→ **Extrait de page**:

☆ ☆ ☆ ☆ ☆ ☆ ☆

Pour sceller l’année scolaire, près de 1,4 million de lycéens ont planché, dimanche 14 juin, sur l’examen national d’entrée à l’université (ÖSS). A la rentrée, la moitié d’entre eux obtiendront une place dans un établissement universitaire. Mais pour la plupart des candidats, la réussite à cet examen n’offre plus la même garantie que par le passé : « Même avec un diplôme, plus personne n’est à l’abri du chômage », constate Ece, une étudiante d’Istanbul.
La crise économique se manifeste en Turquie par une hausse brutale du chômage. Selon les statistiques officielles publiées lundi par le ministère de l’économie et l’Institut national des statistiques, le taux de sans-emploi s’est établi à 15,8 % de la population active pour la période allant de février à avril. Un recul symbolique : au premier trimestre, le taux de chômage avait atteint un niveau record de 16,1 %.

☆ ☆ ☆ ☆ ☆ ☆ ☆

→ **Données fournies**:
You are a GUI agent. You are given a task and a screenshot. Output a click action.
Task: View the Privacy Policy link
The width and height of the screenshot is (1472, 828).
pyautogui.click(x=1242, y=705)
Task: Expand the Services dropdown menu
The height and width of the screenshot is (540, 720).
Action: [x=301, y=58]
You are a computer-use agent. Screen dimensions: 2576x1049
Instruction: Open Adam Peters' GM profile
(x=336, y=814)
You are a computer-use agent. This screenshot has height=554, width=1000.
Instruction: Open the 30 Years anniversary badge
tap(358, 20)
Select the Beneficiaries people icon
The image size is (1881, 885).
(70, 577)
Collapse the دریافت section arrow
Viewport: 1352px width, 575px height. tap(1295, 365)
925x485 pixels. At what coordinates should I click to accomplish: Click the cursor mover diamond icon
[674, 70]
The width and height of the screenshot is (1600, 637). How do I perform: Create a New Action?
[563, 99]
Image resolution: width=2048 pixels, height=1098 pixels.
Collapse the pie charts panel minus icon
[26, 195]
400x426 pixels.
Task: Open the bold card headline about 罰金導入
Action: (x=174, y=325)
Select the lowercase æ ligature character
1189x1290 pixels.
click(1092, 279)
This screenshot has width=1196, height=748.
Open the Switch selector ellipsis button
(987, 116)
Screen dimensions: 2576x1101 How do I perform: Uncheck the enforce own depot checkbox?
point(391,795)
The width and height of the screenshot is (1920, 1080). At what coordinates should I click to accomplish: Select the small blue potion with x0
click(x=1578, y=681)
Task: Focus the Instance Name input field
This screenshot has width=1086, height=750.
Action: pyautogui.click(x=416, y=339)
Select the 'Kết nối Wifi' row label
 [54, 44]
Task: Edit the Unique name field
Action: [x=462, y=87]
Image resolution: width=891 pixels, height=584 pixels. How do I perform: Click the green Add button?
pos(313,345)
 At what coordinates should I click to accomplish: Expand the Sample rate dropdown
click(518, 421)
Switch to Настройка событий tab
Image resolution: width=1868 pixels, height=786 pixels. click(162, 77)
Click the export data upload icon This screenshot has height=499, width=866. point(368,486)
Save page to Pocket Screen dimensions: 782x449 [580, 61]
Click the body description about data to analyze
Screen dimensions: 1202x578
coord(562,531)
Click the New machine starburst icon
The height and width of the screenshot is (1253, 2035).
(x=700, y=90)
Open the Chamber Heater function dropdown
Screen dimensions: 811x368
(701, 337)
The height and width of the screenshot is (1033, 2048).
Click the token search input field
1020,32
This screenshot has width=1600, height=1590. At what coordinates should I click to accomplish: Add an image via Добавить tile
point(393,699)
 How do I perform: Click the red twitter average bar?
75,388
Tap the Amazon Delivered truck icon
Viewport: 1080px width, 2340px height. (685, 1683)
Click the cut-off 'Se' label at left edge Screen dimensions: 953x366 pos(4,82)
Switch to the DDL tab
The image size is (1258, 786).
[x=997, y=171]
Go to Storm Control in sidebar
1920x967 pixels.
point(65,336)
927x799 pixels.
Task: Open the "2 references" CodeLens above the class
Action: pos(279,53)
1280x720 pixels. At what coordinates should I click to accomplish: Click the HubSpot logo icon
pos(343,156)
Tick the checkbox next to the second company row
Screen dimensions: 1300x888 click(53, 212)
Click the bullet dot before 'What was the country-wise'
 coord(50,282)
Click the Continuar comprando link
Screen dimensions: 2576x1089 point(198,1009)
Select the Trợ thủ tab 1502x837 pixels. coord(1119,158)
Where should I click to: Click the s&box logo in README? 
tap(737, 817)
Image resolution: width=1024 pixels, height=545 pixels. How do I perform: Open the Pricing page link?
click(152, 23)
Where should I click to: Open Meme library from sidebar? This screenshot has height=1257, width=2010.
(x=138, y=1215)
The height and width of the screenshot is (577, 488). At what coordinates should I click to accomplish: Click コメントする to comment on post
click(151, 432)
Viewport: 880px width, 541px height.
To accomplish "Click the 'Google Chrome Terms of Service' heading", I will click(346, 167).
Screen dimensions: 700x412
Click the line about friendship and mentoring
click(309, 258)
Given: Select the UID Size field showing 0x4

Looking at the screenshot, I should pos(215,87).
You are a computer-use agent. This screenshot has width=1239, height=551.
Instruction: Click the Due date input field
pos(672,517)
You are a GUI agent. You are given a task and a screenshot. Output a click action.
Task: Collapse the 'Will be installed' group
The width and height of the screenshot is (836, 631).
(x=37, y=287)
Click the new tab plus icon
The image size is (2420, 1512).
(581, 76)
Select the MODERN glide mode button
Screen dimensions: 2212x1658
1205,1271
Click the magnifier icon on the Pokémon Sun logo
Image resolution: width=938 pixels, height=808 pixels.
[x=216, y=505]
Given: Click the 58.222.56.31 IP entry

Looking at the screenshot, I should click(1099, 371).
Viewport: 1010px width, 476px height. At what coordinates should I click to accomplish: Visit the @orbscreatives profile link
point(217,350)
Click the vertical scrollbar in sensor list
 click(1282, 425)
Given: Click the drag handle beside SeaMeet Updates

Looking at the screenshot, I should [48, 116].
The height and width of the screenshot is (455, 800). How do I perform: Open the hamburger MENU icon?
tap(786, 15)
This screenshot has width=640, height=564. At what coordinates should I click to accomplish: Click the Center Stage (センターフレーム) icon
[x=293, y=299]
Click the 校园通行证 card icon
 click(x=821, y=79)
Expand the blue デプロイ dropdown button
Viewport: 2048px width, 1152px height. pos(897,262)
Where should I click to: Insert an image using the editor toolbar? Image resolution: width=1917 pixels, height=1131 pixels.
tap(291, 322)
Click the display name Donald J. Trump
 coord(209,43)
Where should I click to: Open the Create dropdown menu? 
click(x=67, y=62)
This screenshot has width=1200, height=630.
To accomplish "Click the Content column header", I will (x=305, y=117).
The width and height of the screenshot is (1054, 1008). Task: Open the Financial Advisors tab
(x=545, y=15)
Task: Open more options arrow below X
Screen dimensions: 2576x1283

☆ ☆ ☆ ☆ ☆ ☆ ☆

→ **Tâche à réaliser**:
Citez tel quel le passage de l'extrait sur l'examen d'entrée à l'université et le chômage en Turquie qui s'ouvre sur les mots contenant « Pour sceller l’année » et se clôt sur « une étudiante d’Istanbul. ».

→ **Résultat de la tâche**:
Pour sceller l’année scolaire, près de 1,4 million de lycéens ont planché, dimanche 14 juin, sur l’examen national d’entrée à l’université (ÖSS). A la rentrée, la moitié d’entre eux obtiendront une place dans un établissement universitaire. Mais pour la plupart des candidats, la réussite à cet examen n’offre plus la même garantie que par le passé : « Même avec un diplôme, plus personne n’est à l’abri du chômage », constate Ece, une étudiante d’Istanbul.